Observability Is Not Optional

Once AI workflows become operational, observability becomes foundational.

A useful trace should show:

What the model intended
What context it received
What action it requested
Whether permission was granted
What tool executed
What state changed
What evidence was recorded
What the agent claimed afterward

Without this, teams end up debugging through transcripts and guesses.

That does not scale.

Traditional logs tell you that something happened.

AI workflow observability needs to explain why something happened, what the model believed, what the runtime allowed, and what actually executed.

That means observability must include both:

Reasoning traces
Runtime evidence

One without the other is incomplete.

The Architecture Pattern

A production AI workflow should not be one big prompt chain.

It should look more like this:

User Request
     ↓
Intent Resolution
     ↓
Context Assembly
     ↓
Model Reasoning
     ↓
Action Request
     ↓
Permission Check
     ↓
Tool Execution
     ↓
Evidence Record
     ↓
State Checkpoint
     ↓
Agent Summary
     ↓
Verification / Escalation

The model is still important.

But it is no longer responsible for everything.

It reasons inside a system that manages boundaries, execution, and recovery.

That is the shift.

AI Workflows Are Operational Systems

When an AI workflow becomes part of a business process, it needs the same engineering discipline as any other operational system.

It needs:

Clear inputs
Explicit state
Bounded execution
Permission checks
Retry policies
Failure handling
Observability
Audit trails
Recovery paths
Verification gates

This is not bureaucracy.

This is what makes the workflow dependable.

The more responsibility we give AI Agents, the more important the surrounding system becomes.

Conclusion

Building an AI workflow is easy.

Making it reliable is the hard part.

The future of AI agents will not be won only by better prompts or bigger models.

It will be won by better runtime architecture.

Prompts guide reasoning.

But reliable AI workflows need:

Checkpoints
Retries
Permissions
Execution Boundaries
Observability
Audit Trails
Evidence
Recovery

That is why production AI workflows are not just prompt engineering.
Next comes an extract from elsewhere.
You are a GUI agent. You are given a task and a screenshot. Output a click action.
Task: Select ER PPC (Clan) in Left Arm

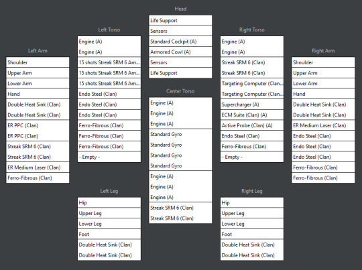coord(38,131)
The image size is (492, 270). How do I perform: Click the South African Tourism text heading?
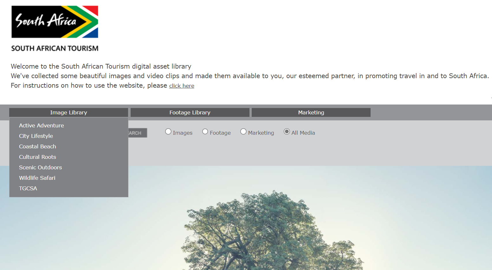point(55,48)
They are Systems Engineering.

Top comments (2)

Harjot Singh • May 31

This title is the whole thesis of production AI in one line. The demo is a prompt; reliability is retries, idempotency, timeouts, fallbacks, observability, graceful degradation when the model returns garbage - i.e. classic distributed-systems engineering, just with a non-deterministic component in the middle. The non-determinism is what makes it harder than normal systems work: you can't assume the same input gives the same output, so every step needs to be defensive.
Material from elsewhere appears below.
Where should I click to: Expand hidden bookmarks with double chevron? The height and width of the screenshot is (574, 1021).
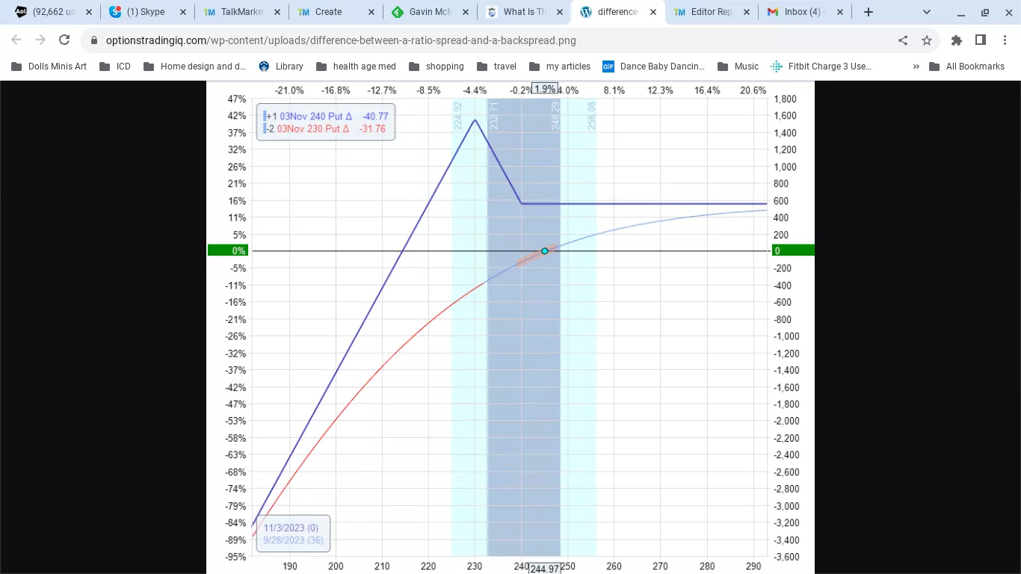click(916, 67)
The mental shift that helped me: treat the LLM as an unreliable network call, not a function. You'd never call a flaky external API without retries, validation, and a timeout - same posture for the model. That framing is the backbone of Moonshift (a multi-agent pipeline shipping a prompt to a real SaaS) - the orchestration treats each agent step as a fallible service with verification gates around it. ~$3 flat, first run free. Excellent framing - what's the reliability primitive people underestimate most? Mine's idempotency, because agents love to retry and double-execute side effects.

Glendel Joubert Fyne Acosta • Jun 1

Great framing: "treat the LLM as an unreliable network call" is exactly the right mental model.
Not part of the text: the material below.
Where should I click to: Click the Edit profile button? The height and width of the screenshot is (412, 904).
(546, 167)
I agree that idempotency is probably the most underestimated primitive, especially once agents can trigger side effects.

A retry is harmless when the step is pure reasoning. It becomes dangerous when the step sends an email, creates a ticket, charges a card, updates a CRM record, or triggers another workflow.

For me, the minimum reliable pattern is:

Stable operation IDs
Explicit workflow state
Side-effect deduplication
Tool-level idempotency keys
Evidence records for executed actions
Retry policy based on failure type

The hard part is that agents often retry semantically, not mechanically. They do not always repeat the exact same API call. They may reformulate the task and accidentally create a second side effect.

That is why retries need to be governed at the workflow/runtime layer, not left entirely to the model.